Vancouver’s looming hospitality crisis
A recent study, “Economic Analysis of Hotel Supply and Projected Demand in Metro Vancouver, 2023 to 2050”, released by Destination Vancouver, paints a bleak picture for the city’s hospitality sector.
A deficit of 20,000 hotel rooms, with 10,000 specifically in Vancouver by 2050, will result in considerable economic loss for the province of British Colombia if the gap isn’t bridged. From 2022 to 2050, $30.6 billion in output is predicted in loses, $16.6 billion in GDP, over 168,000 full-time equivalent jobs and $7.5 billion in tax revenue.
The inadequacy of the current hotel supply
In comparison to other cities with a similar global standing, Vancouver has been lagging in new hotel constructions. This stagnation coupled with a reduction of about 2,000 rooms since 2010 in Metro Vancouver, makes meeting the rising demand a daunting task.

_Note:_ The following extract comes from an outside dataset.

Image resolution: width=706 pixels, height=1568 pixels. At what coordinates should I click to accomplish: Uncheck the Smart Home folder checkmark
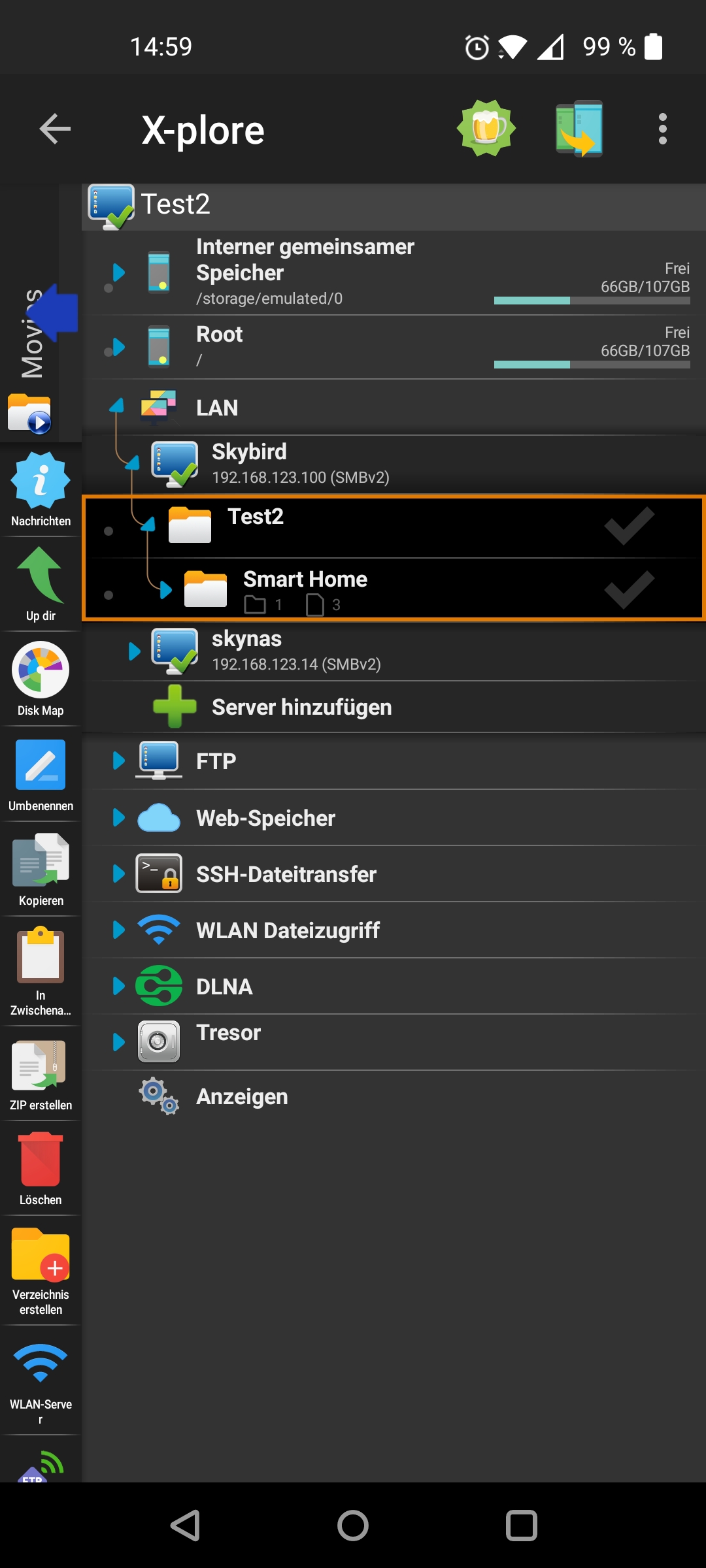(x=629, y=589)
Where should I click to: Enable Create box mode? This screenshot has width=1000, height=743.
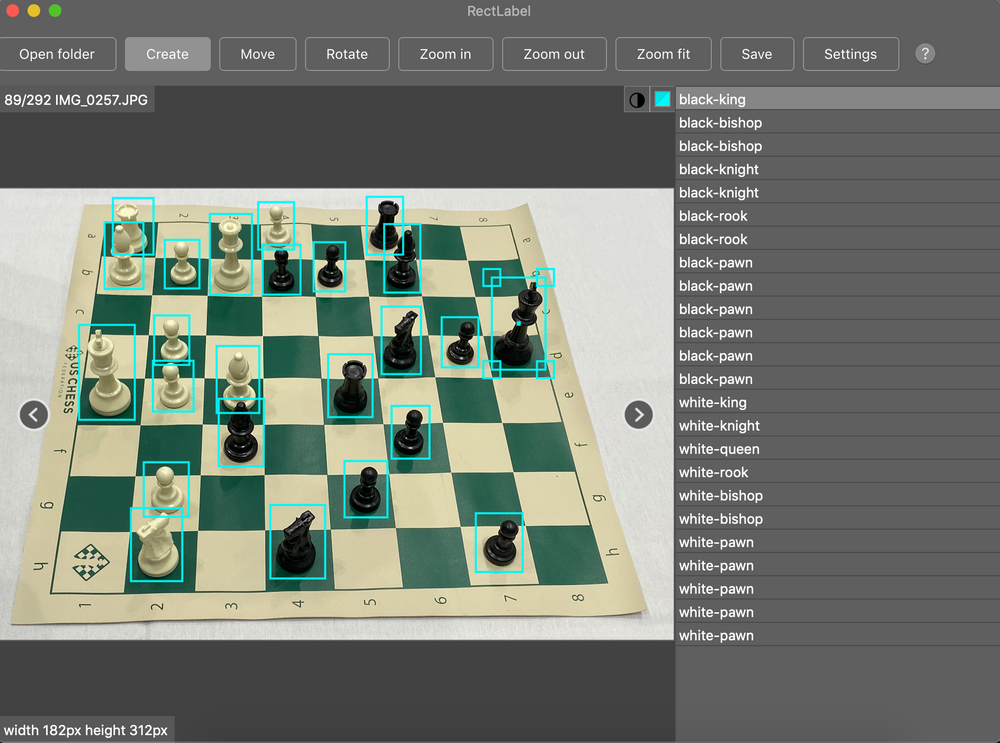pos(167,53)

The pandemic further exacerbated the situation with an additional 550 rooms withdrawn from the city’s inventory for supportive housing. The looming problem becomes evident considering that by 2040, every month of the year will witness demand exceeding supply across Metro Vancouver if current levels persist.
The urgency for new investment and development
Despite an interim hotel development policy passed in 2018, Vancouver’s struggle to match supply with demand highlights the need for significant investment. Current development applications and permits do not meet the losses, and the estimated 1,100 new rooms in the pipeline through 2026 are not a guaranteed solution. The lack of hotel room availability threatens Vancouver’s global competitiveness and risks higher prices for visitors. Moreover, this scarcity could discourage potential tourists from visiting the city altogether, causing a ripple effect of economic loss across the smaller towns and cities in the region. To avoid such a scenario, it’s crucial to expedite the process for new hotel developments and strategise more inclusive, long-term solutions.
The hotel room deficit in Metro Vancouver necessitates urgent attention and significant investment to bridge the gap between supply and demand. Failure to act promptly could compromise Vancouver’s global attractiveness and have far-reaching economic implications for the entire province.